* **DOCUMENT**:
• • •

In all of human history, only five objects have left our solar system. All of them are NASA space probes: Pioneer 10, Pioneer 11, Voyager 1, Voyager 2, and most recently, New Horizons. They are our emissaries to the outer gulfs, destined never to return to the light of our Sun. Indeed, their slow drift will take them to places we can’t even imagine—and it is possible that somewhere out there, in the distant future, our robotic spacecraft will fall into the hands of intelligent beings like ourselves. What will they learn about us? What impression will they get from our wayward machines? In the late 1970s, the designers of the two Voyager probes asked those very same questions, and their answer was to launch into deep space a message for alien eyes: the Voyager Golden Record.

• • •

* **DATASET EXTRACT**:
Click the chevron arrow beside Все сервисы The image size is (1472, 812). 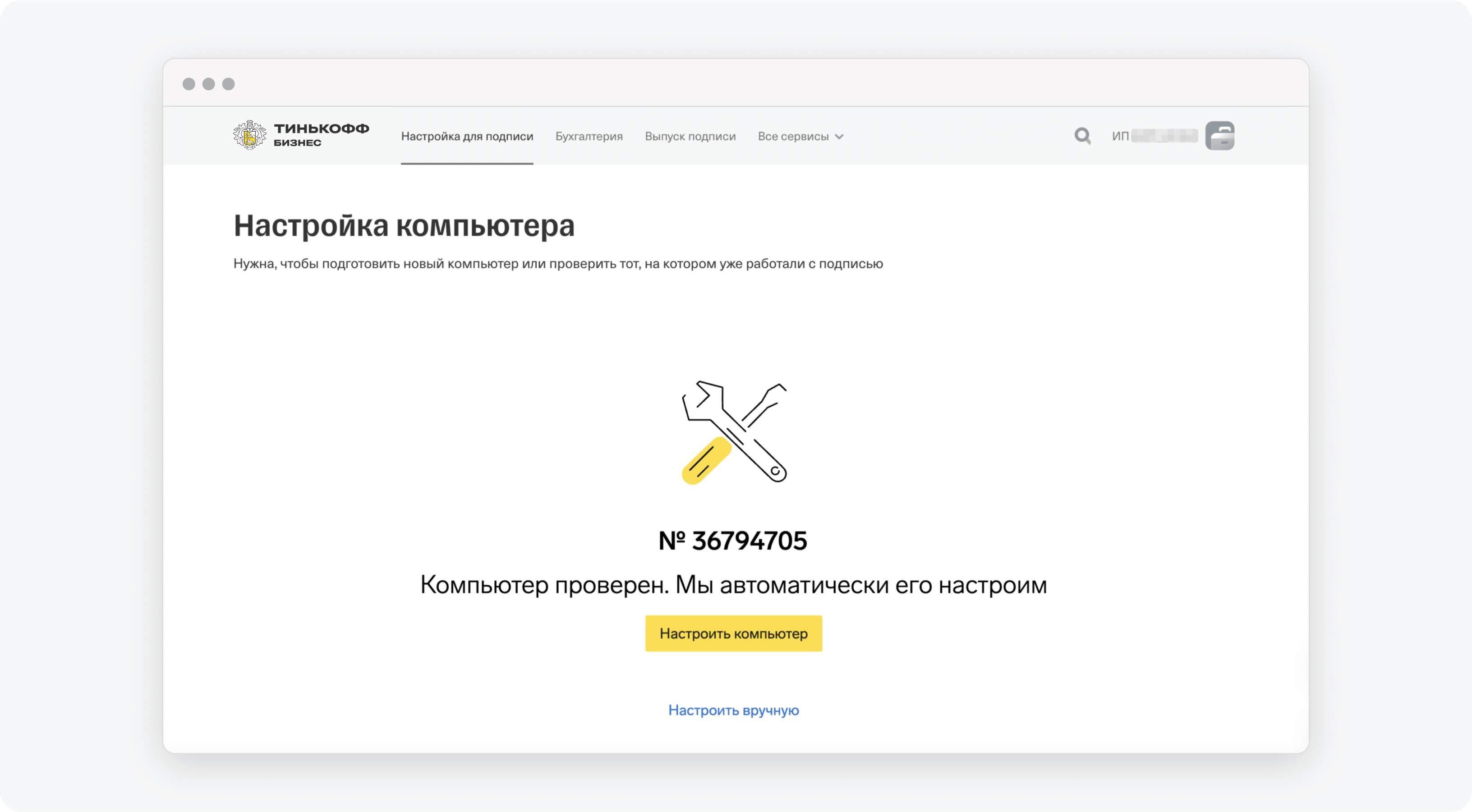point(839,137)
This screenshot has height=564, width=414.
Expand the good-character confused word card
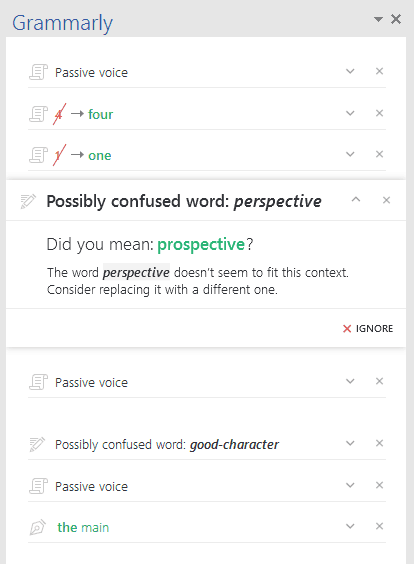[350, 443]
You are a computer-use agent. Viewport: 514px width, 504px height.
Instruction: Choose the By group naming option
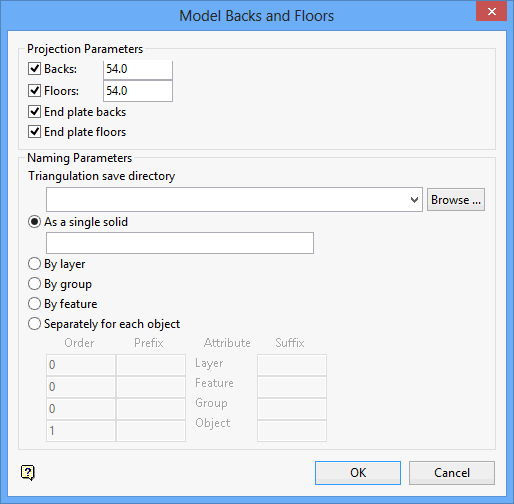(x=35, y=284)
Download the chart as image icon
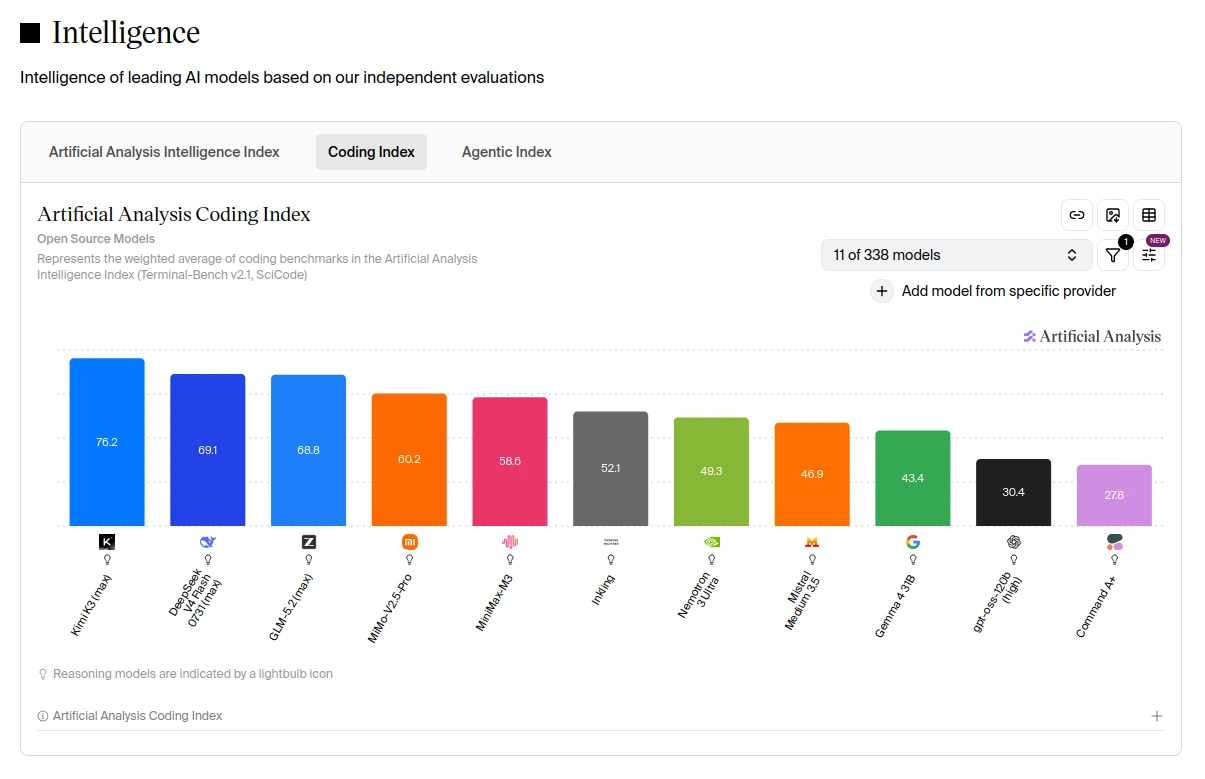1205x779 pixels. coord(1113,215)
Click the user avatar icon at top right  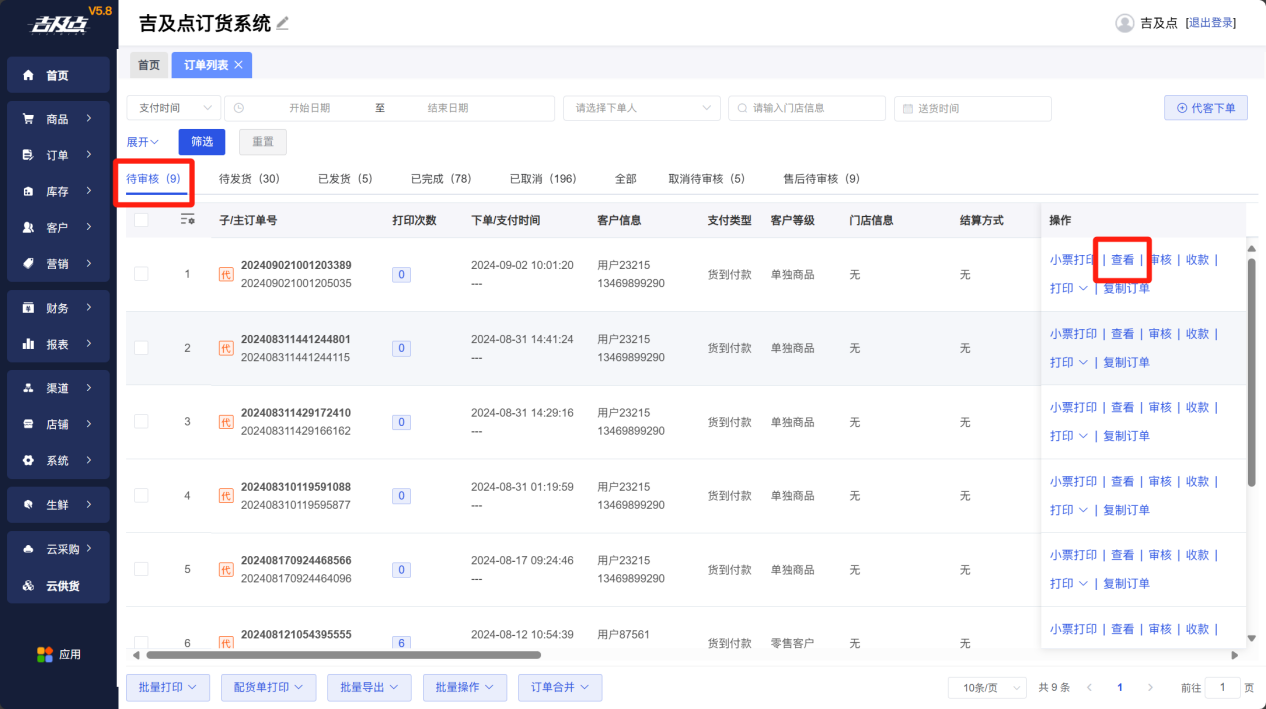click(1125, 23)
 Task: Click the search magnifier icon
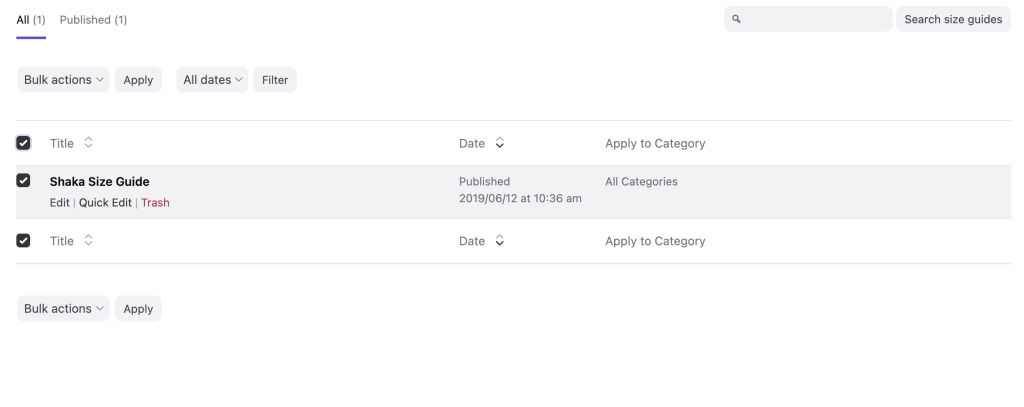737,19

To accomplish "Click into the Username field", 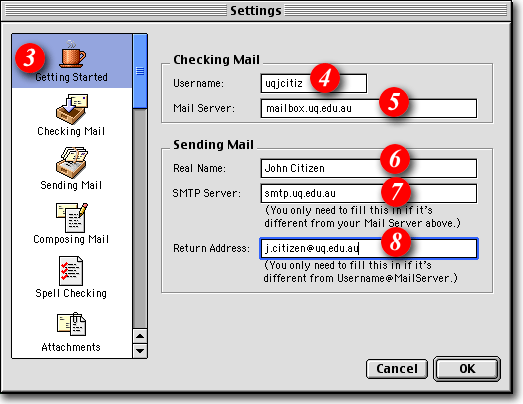I will point(314,83).
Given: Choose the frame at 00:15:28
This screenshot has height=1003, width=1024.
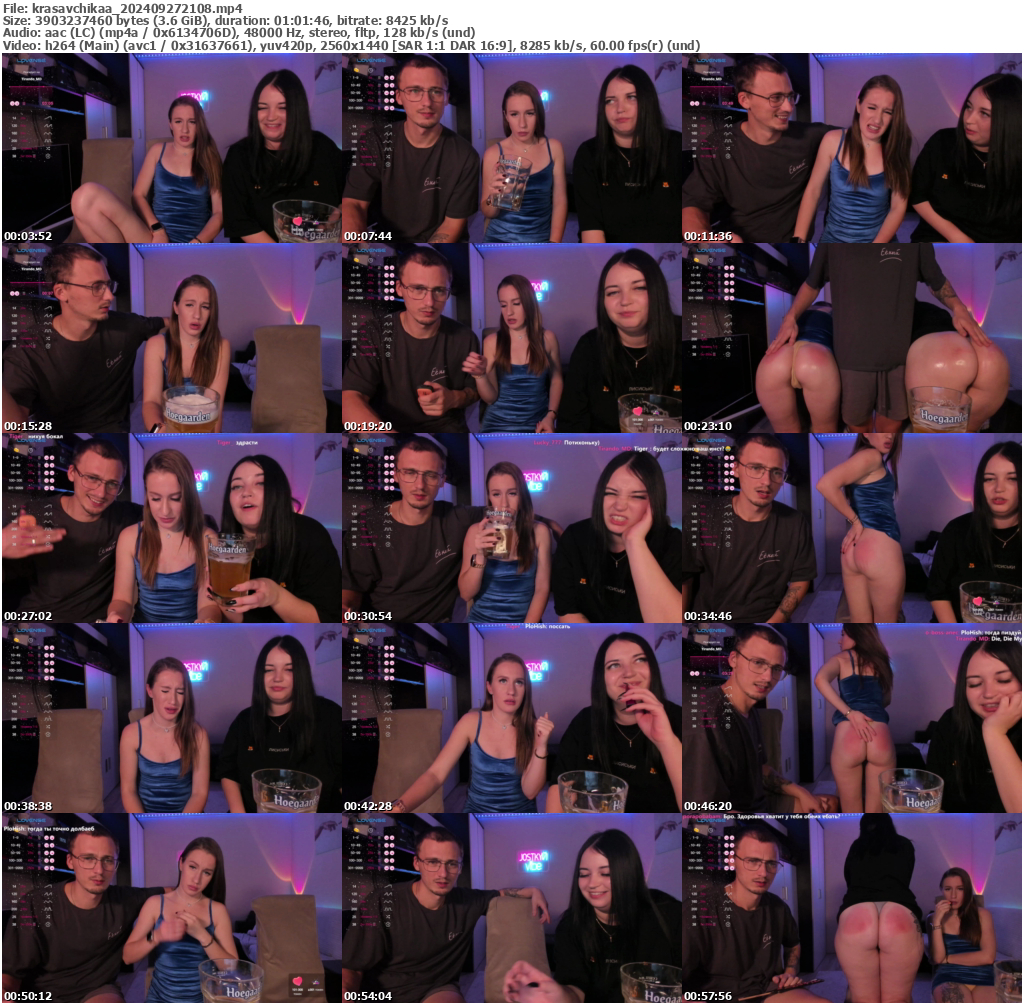Looking at the screenshot, I should 171,338.
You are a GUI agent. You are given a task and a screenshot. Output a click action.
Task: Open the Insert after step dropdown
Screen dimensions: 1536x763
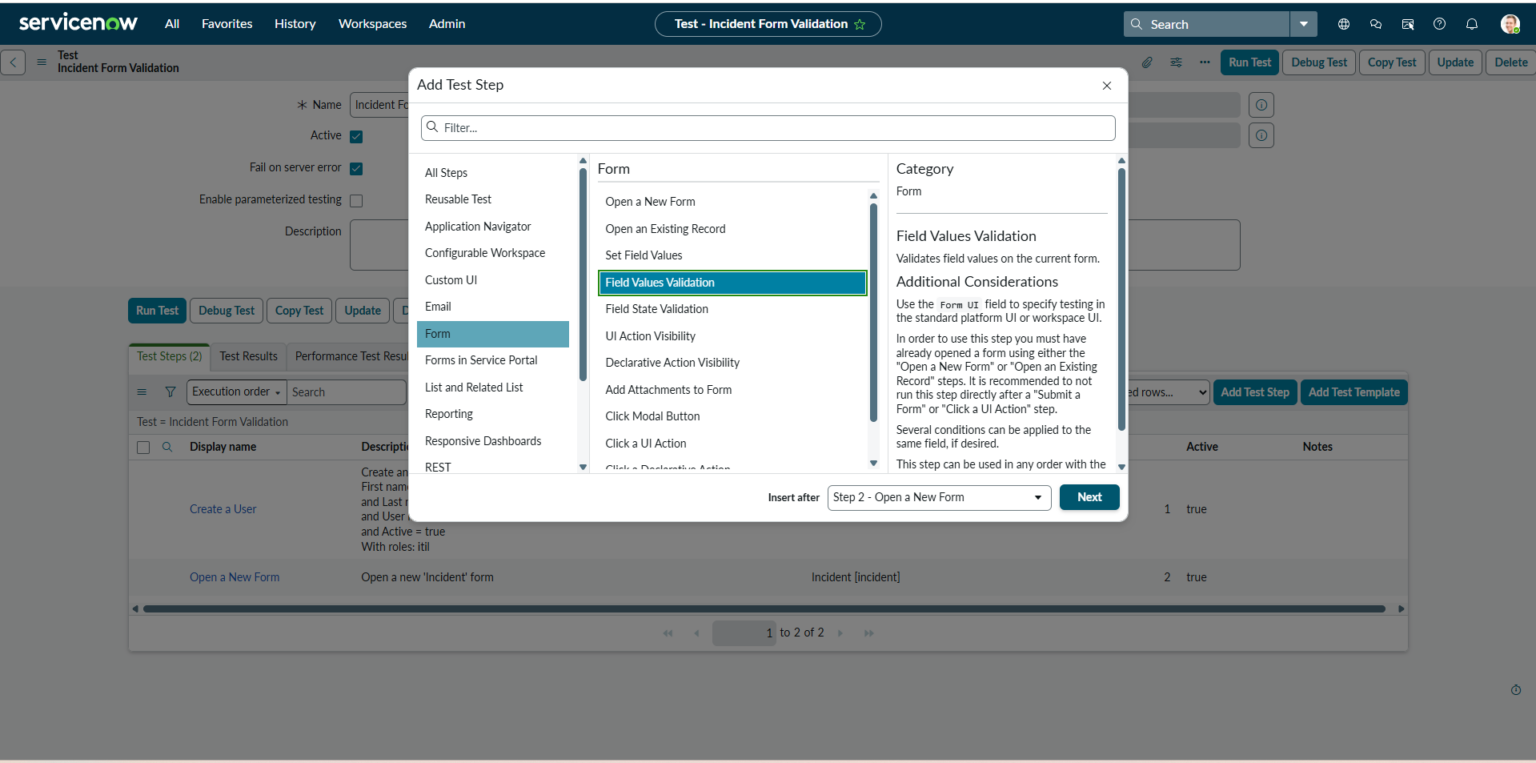[x=938, y=497]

• • •

* **WHAT YOU NEED TO DO**: Reproduce the stretch of the Voyager passage from "In all of human" through "Voyager Golden Record.", word for word. The records come from a separate source unrelated to the text.

* **THE ANSWER**:
In all of human history, only five objects have left our solar system. All of them are NASA space probes: Pioneer 10, Pioneer 11, Voyager 1, Voyager 2, and most recently, New Horizons. They are our emissaries to the outer gulfs, destined never to return to the light of our Sun. Indeed, their slow drift will take them to places we can’t even imagine—and it is possible that somewhere out there, in the distant future, our robotic spacecraft will fall into the hands of intelligent beings like ourselves. What will they learn about us? What impression will they get from our wayward machines? In the late 1970s, the designers of the two Voyager probes asked those very same questions, and their answer was to launch into deep space a message for alien eyes: the Voyager Golden Record.